多模態開發工具
VLM Run Gateway、OCR・動画・視覚モデルのAPIを統一。ただしモデル名だけでは推論の同等性を保証できず
VLM Runは、OpenAI Chat Completions互換の視覚モデルゲートウェイを公開した。OCR、画像キャプション生成、動画理解、特化型ViTを共通のエンドポイントとMCPインターフェースで利用できる。量子化やサービング設定の差異を明らかにしようとしているが、性能、視覚精度、プロバイダーの対応率に関する現時点の数値は、主に公開元によるテストに基づいている。

VLM Runは9月4日、オープンウェイトのOCR、汎用VLM、物体検出、セグメンテーション、姿勢推定などのモデルを単一のOpenAI互換エンドポイントに集約する[Gateway](https://www.vlm.run/gateway)を公開した。アプリケーションはChat Completions SDKをそのまま利用し、`base_url`、モデル名、画像・動画・文書の入力だけを変更できる。さらに、エージェントが視覚機能をツールとして呼び出せるMCP serverも提供する。現在公開されているカタログには21種類のモデルが掲載され、それぞれの入力形式、コンテキスト長、料金が示されている。
このサービスが対処するのは、テキストモデルAPIでは見えにくくなりがちなマルチモーダルルーティングの問題だ。同一のモデルIDでも、実際には異なる量子化形式、vLLM/SGLangのパラメーター、画像前処理に対応している場合がある。テキストのベンチマークでは表面化しない量子化誤差が、小さな文字のOCR、表の座標、空間的関係では大幅に増幅される可能性がある。このため公開チームは、同名のエンドポイントを同等と見なすのではなく、具体的なモデルとサービング設定を選択可能な実行ターゲットとして扱うとしている。

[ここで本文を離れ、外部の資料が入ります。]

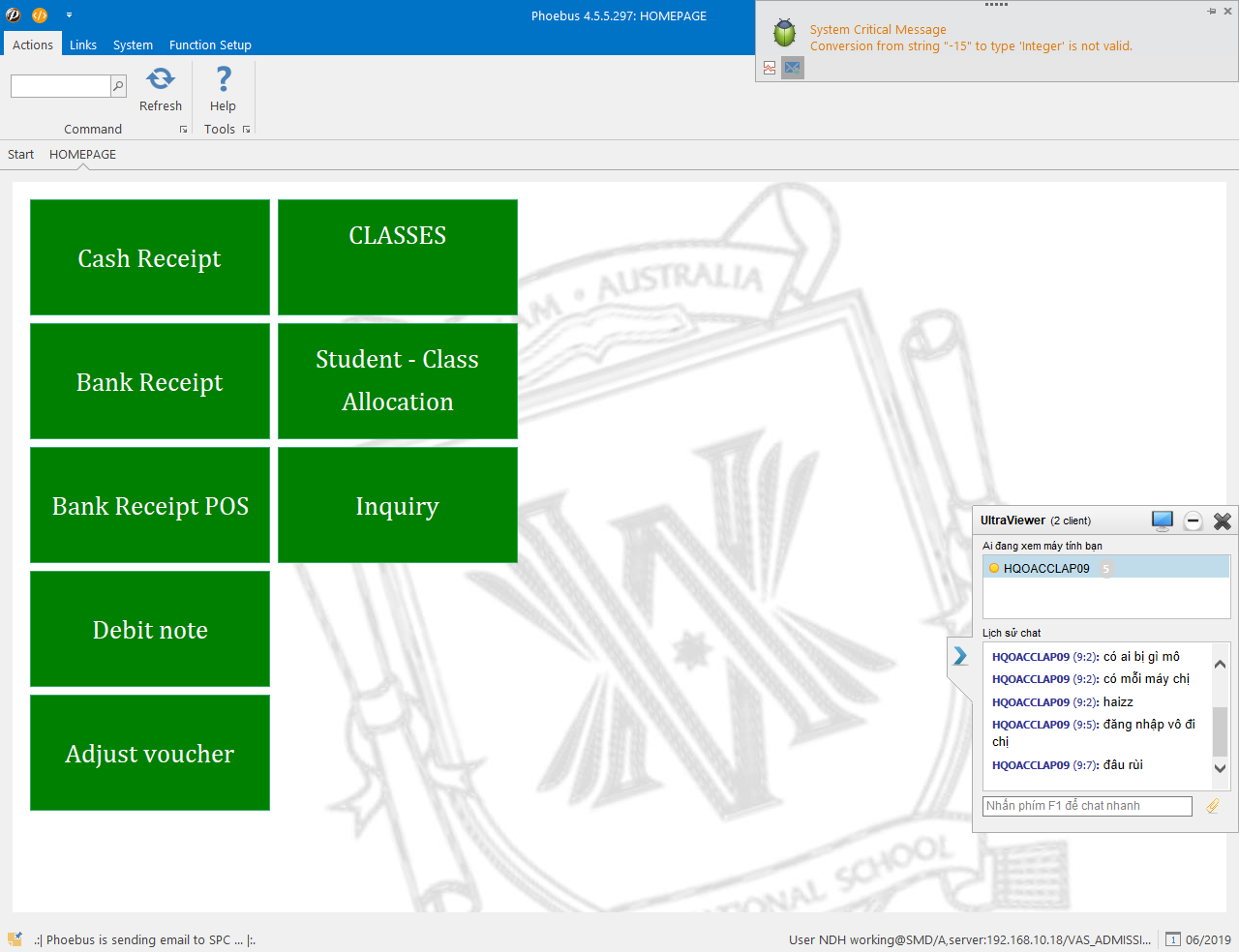This screenshot has height=952, width=1239.
Task: Open the Cash Receipt tile
Action: coord(150,257)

動画も、互換性における別の欠落部分だ。チームは[Hugging Faceの技術解説](https://huggingface.co/blog/vlm-run/introducing-gateway)で、テストした主要なルーティングプロバイダーの8割以上が動画のネイティブ入力を処理できず、サンプリングFPSを制御できるものはさらに少なかったと述べている。一方、Gatewayではクライアントが動画モデルと処理方法を指定できる。文書処理パイプラインでは、レスポンス契約を統一することで、汎用VLM、特化型OCR、小型モデルの間でA/Bテストを行う際の統合コストも削減できる。

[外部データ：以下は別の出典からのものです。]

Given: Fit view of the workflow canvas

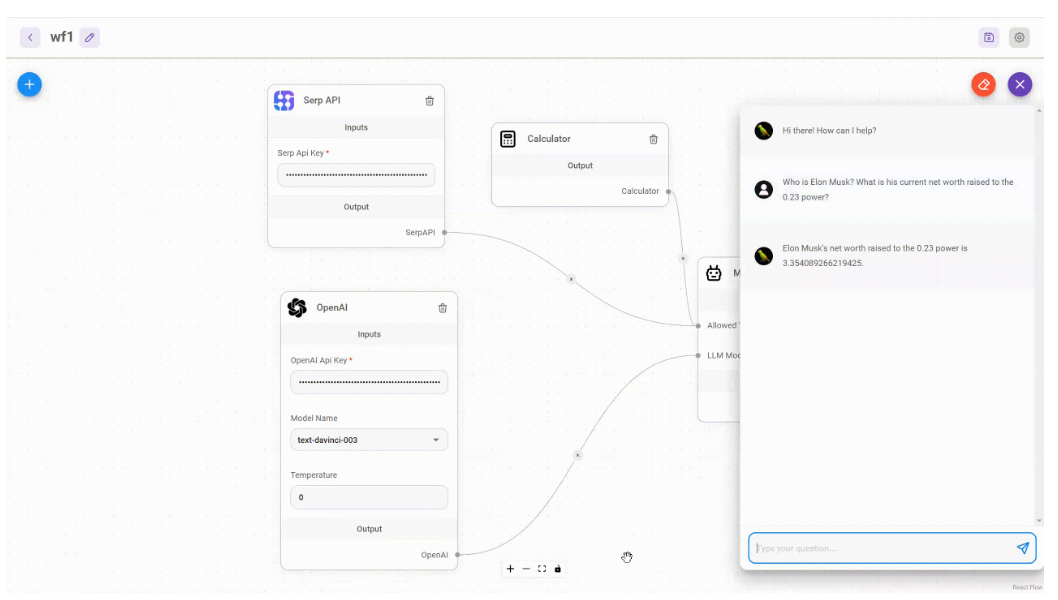Looking at the screenshot, I should pos(542,569).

ただし、現時点ではホスティング型のゲートウェイであり、ルーティングと推論環境全体を自ら再現できるオープンソースのランタイムではない。公式が掲げる毎秒3,000超の出力tokenといった数値には、ハードウェア、バッチサイズ、ページ解像度、精度条件の完全な情報が付随していない。また、「同じAPIをサポートする」ことは、異なるモデル間で座標、Markdown、ツール出力のセマンティクスが一致することを意味しない。導入前に、エンジニアリングチームは元画像とモデルバージョンを保存し、中国語の縦書き、繁体字、表、低解像度スキャンを対象とする独自の回帰テストセットを構築するとともに、データ保持、リージョン別デプロイ、障害時のリトライポリシーを確認すべきだ。